-- Given entries follows --

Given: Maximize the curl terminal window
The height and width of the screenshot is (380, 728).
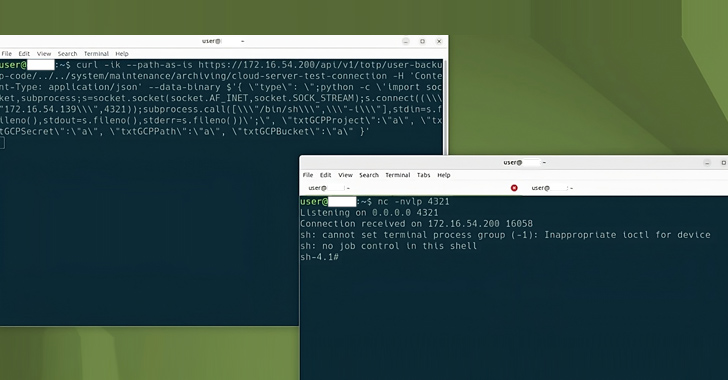Looking at the screenshot, I should [422, 41].
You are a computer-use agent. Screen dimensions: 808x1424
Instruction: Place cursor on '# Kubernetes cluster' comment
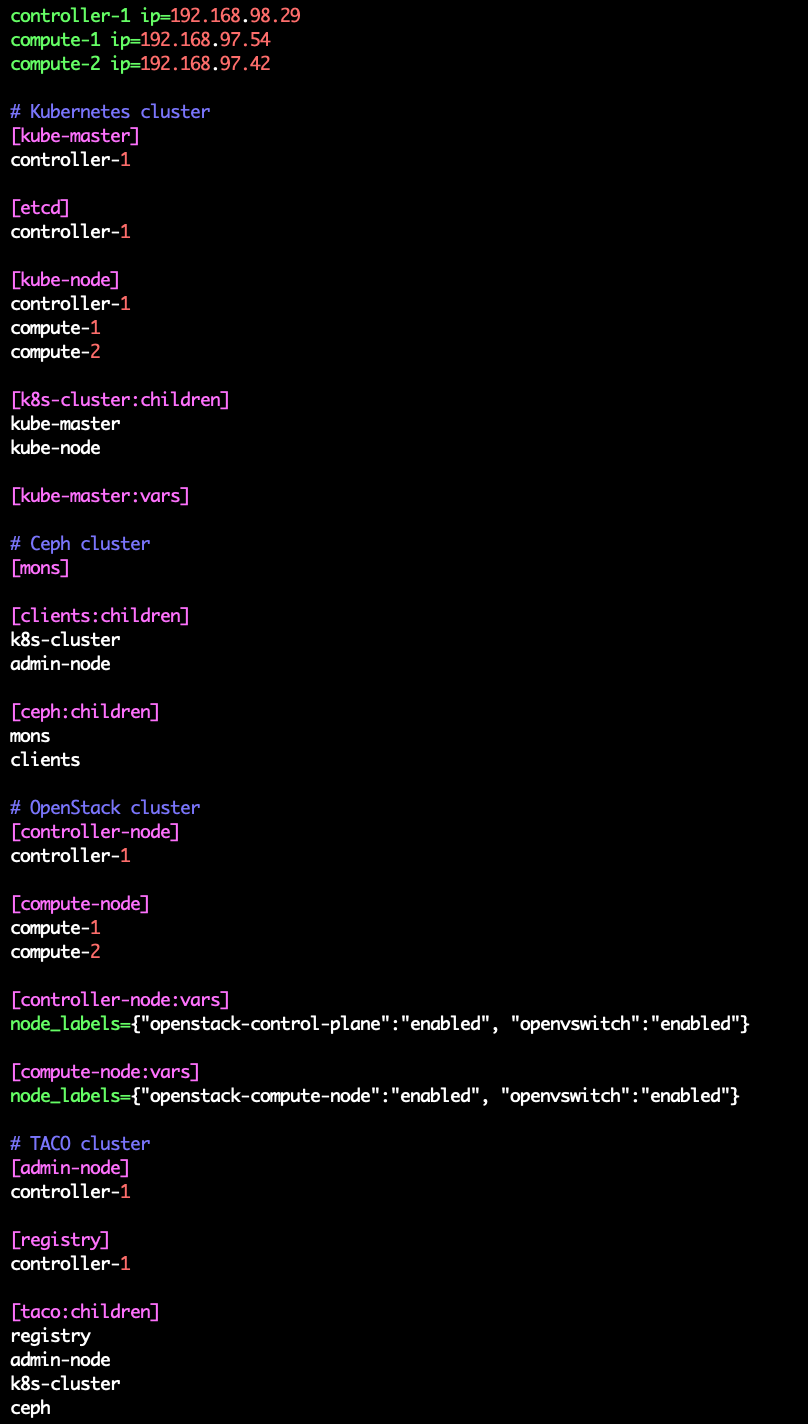tap(110, 112)
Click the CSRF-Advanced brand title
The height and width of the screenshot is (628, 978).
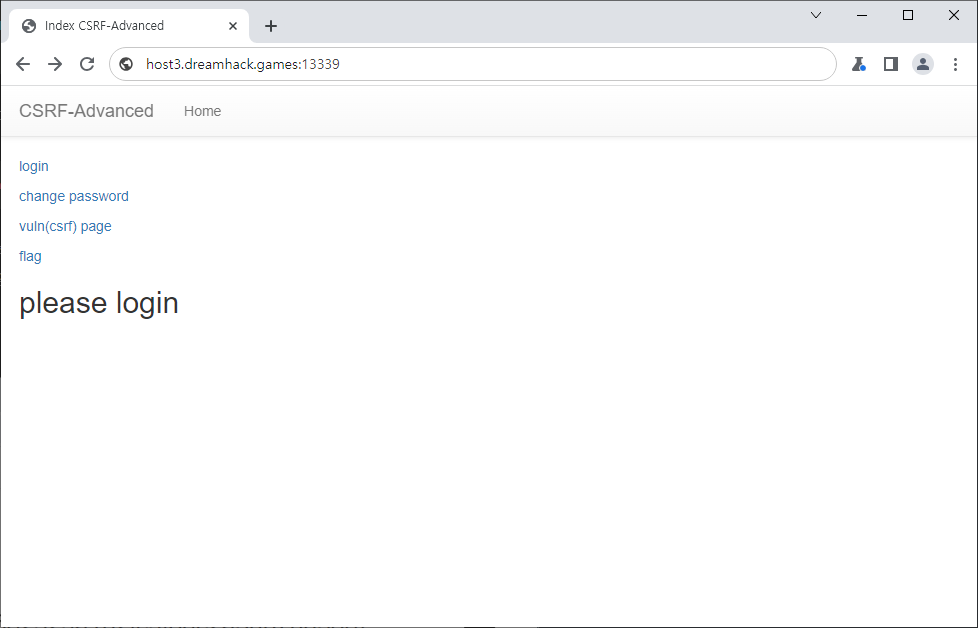point(86,111)
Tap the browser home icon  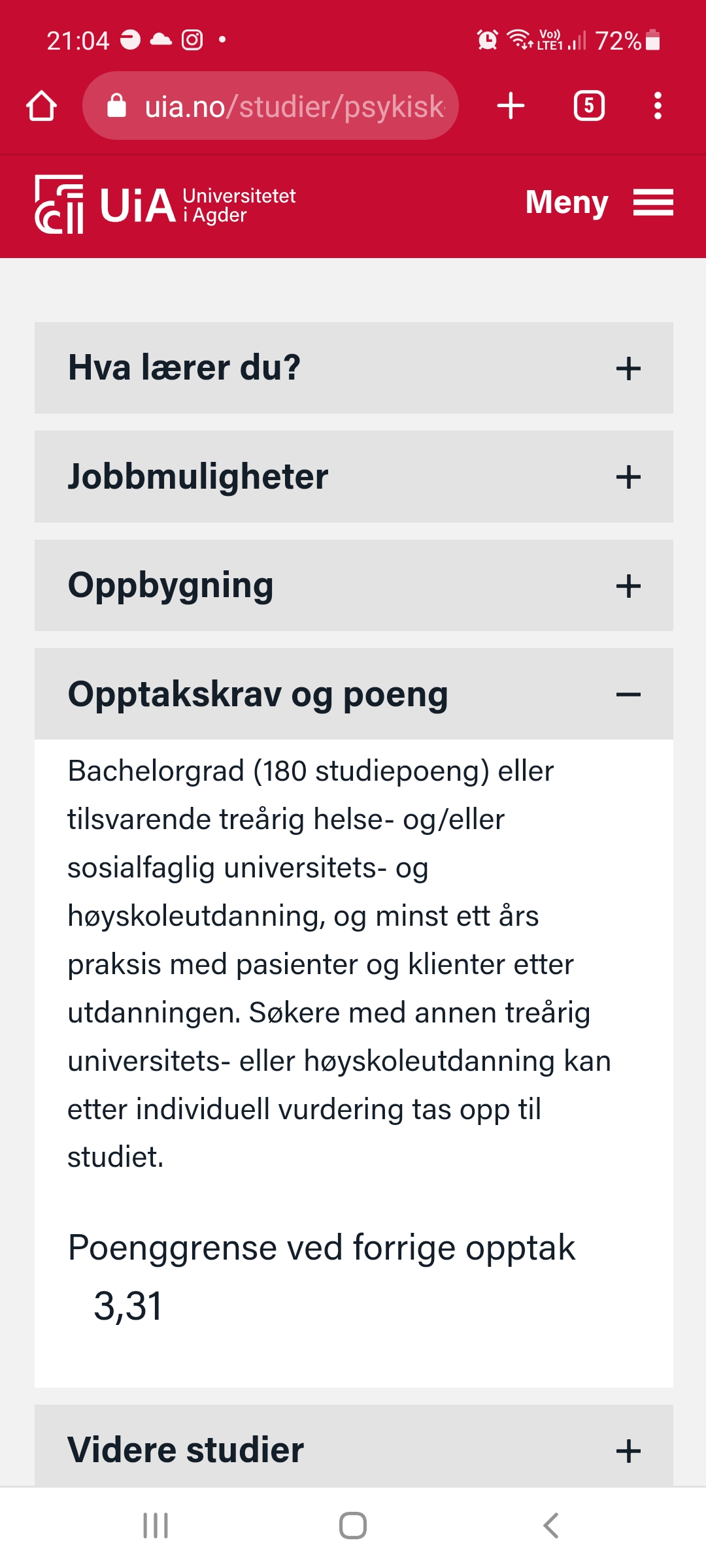(x=41, y=106)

-- Given entries concluded --

§ **What you will do**: Please quote exactly the run of lines that starts the entries and ends at the line containing "Click the CSRF-Advanced brand title", leaving out every picture.

§ **Written answer**:
Given: Maximize the curl terminal window
The height and width of the screenshot is (380, 728).
Looking at the screenshot, I should [422, 41].
You are a computer-use agent. Screen dimensions: 808x1424
Instruction: Place cursor on '# Kubernetes cluster' comment
tap(110, 112)
Click the CSRF-Advanced brand title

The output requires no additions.